Do you like cashews? This is why they're so darned expensive: 1 seed per fruit

This is an indigenous fruit of the area and it's called "ice cream bean". We eat the fuzzy cottony part that surrounds the bean.

Then we take a guided tour of the orchard where all the fruits are being grown together: pineapples, noni, avocado, banana, star fruit, hot peppers, cassava root... This is called polyculture. In many countries, this practice has been found to be more productive than the traditional monoculture we use in North American commercial farms.

Do you know how pineapples grow?

 What about avocados?

Or bananas...

The noni fruit is indigenous to Southeast Asia but does very well here. It's particularly useful in the medicinal realm and many seek it for its phytonutrients and other nutrients.

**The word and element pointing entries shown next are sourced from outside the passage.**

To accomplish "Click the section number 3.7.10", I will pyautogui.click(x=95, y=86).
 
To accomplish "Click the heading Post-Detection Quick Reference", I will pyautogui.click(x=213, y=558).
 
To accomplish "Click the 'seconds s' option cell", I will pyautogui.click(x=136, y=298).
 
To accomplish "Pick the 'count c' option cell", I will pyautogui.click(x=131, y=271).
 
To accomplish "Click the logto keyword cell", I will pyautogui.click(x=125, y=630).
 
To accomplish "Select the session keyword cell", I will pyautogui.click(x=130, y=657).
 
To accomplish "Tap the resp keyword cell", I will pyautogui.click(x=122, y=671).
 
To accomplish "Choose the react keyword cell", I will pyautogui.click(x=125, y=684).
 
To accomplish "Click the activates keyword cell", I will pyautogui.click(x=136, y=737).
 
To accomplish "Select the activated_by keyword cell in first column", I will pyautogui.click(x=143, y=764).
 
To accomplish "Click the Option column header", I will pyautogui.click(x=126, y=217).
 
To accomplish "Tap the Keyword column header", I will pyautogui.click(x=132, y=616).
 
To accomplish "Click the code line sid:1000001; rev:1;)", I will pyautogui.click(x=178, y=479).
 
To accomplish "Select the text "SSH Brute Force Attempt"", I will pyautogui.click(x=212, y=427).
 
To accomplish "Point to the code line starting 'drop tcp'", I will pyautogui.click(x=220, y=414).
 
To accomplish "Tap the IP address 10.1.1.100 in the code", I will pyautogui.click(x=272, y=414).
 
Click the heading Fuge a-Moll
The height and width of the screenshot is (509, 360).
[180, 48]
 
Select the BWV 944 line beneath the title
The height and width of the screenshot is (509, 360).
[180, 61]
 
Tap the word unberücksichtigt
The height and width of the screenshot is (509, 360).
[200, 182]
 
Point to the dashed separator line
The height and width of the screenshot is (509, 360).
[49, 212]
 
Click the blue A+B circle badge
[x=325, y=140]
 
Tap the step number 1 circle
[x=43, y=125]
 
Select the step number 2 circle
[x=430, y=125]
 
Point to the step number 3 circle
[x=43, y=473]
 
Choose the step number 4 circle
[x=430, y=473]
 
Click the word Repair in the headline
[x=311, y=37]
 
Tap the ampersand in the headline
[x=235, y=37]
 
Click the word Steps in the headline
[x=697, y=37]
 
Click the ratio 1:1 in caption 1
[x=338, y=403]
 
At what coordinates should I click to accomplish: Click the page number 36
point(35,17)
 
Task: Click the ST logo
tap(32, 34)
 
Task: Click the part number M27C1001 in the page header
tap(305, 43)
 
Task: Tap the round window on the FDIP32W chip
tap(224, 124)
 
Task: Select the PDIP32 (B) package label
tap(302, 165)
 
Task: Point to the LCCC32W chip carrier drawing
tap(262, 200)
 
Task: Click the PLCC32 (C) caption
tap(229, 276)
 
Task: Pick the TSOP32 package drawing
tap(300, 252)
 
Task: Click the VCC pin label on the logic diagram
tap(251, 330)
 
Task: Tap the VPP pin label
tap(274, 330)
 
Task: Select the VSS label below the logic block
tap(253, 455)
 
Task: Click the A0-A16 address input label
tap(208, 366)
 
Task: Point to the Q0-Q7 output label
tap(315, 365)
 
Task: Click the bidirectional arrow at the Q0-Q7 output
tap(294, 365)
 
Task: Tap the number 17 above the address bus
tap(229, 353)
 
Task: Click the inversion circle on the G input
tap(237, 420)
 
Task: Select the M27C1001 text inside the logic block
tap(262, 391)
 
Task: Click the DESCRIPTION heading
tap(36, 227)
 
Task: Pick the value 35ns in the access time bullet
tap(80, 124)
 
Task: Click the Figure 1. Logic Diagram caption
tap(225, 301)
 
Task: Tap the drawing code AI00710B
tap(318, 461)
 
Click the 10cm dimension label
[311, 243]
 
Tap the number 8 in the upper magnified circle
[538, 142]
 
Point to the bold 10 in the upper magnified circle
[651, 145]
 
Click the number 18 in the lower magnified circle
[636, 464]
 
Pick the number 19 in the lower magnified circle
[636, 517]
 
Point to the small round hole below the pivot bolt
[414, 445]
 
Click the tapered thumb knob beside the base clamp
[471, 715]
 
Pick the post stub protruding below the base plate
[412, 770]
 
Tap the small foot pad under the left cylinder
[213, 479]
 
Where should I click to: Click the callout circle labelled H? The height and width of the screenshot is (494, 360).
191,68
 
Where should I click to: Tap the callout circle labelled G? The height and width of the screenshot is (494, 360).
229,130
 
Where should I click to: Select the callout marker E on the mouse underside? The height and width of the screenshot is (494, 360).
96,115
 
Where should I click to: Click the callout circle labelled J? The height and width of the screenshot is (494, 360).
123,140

It isn't very tasty though...

This is a hot pepper bush with extremely hot peppers that make my mouth salivate excessively while thinking about them!

And, since he could, he kept chickens.

What an interesting day! Call me nerdy but I really enjoy the educational parts of a trip when I learn about the nature and the people. Time to head back and relax.


  1. Replies
    1. that monkey was a trouble maker! people spoil the little devil and then he thinks he's the most happenin' primate around.

  2. LOVE these!! Also, for some reason, that picture of the rooster cracks me the heck up!

    1. awesome! thanks so much. my favourite is mimo's photo as it came out the most clear. just the perfect bocay with the clear crisp focus on his face.
      and that rooster... hehehe he looks frazzled! might have been the way that andrew was looking at him aroudn noontime...

  3. wasn't it nemo? and that chicken sure looked tasty

    1. we've had this discussion at length already... and we already determined that you are incorrect.